Each participant conducted a history-taking encounter by speaking with an AI patient. All conversations were recorded and transcribed verbatim. As all interviews took place within the ChatGPT-based simulated patient interface, transcripts were automatically generated from dialogue logs without manual correction.
Scoring Instrument
The MIRS from the University of Tennessee was originally designed to assess 27 items. In this study, 25 of these items were evaluated based on the available conversational recordings. Each item was rated on a scale from 0 to 5 (total possible score: 0‐125) covering domains such as information gathering, organization, empathy, and patient-centered communication. The excluded items were nonverbal behavior and pace and flow of the interview, which require audiovisual input to evaluate.
Assessment Methods
The main outcome was the comparison of MIRS scores.
For ABA-o1, each transcript was submitted separately to GPT-o1 Pro with a base prompt directing it to rate the encounter using the MIRS and justify each score.
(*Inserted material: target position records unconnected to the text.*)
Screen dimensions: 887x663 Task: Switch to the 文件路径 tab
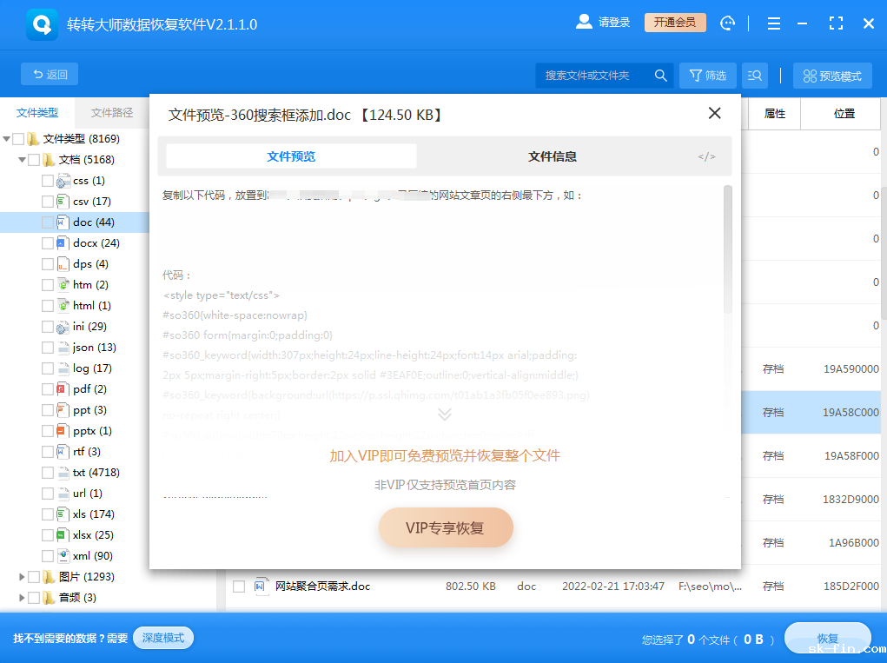111,112
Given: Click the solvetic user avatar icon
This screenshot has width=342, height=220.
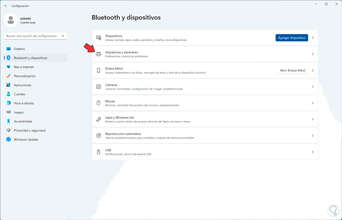Looking at the screenshot, I should (x=11, y=20).
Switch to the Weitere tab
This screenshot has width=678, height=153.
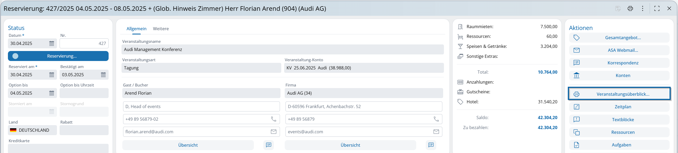point(161,29)
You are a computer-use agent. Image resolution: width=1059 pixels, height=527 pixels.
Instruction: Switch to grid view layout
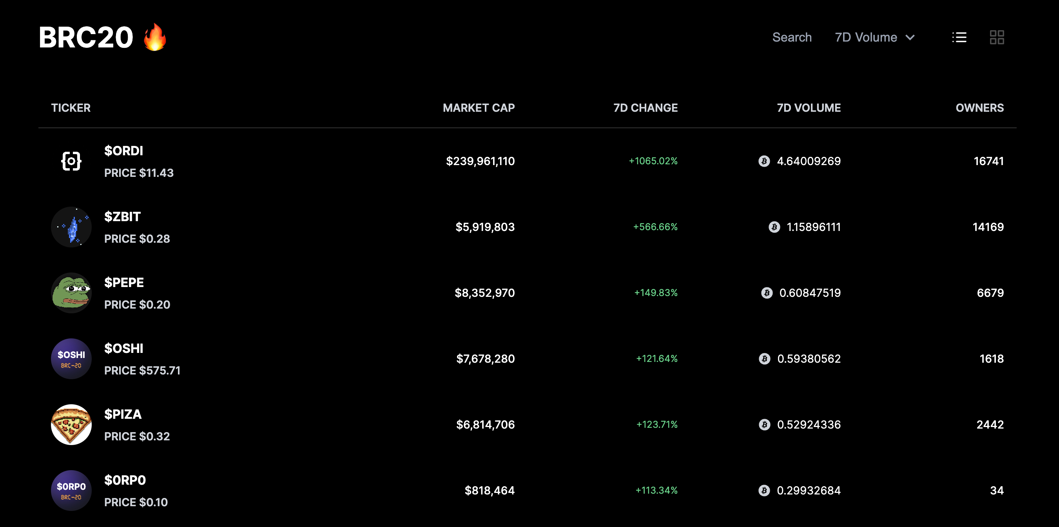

This process was repeated 5 times per transcript, and item-level and total scores were averaged across runs. For ABA-5, using the same base prompt, the 7 transcripts were scored in 2 batch submissions rather than individually. Run 1 included MS 1, MS 2, RP 1, and RP 2, and run 2 included RP 3, AP 1, and AP 2. For each batch, the prompt explicitly stated that it contained 4 interview transcripts (run 1) or 3 interview transcripts (run 2). For each participant within a batch, item-level and total MIRS scores were extracted from the model’s output. The base prompt and model settings were held constant across runs, and the full prompt is provided in to support reproducibility. For both ABA-o1 and ABA-5, reproducibility was further examined by scoring each transcript 5 times using different random seeds.
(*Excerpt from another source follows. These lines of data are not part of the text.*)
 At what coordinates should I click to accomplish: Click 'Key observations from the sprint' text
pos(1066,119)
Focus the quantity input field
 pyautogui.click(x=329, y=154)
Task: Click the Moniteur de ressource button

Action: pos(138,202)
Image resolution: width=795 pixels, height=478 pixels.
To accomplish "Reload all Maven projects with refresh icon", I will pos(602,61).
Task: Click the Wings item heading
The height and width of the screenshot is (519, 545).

For HBA, 5 blinded clinical instructors independently rated each transcript using the same MIRS rubric. All assessors were board certified in general internal medicine or general medicine in Japan, actively involved in medical education, and coauthors of this study (Y Tokushima, TS, RW, TM, and FS). Item-level and total scores were averaged across the 5 raters. To further ensure calibration beyond the preparatory webinar, raters briefly discussed scoring rationales for sample transcripts to reach consensus on the interpretation of rubric items.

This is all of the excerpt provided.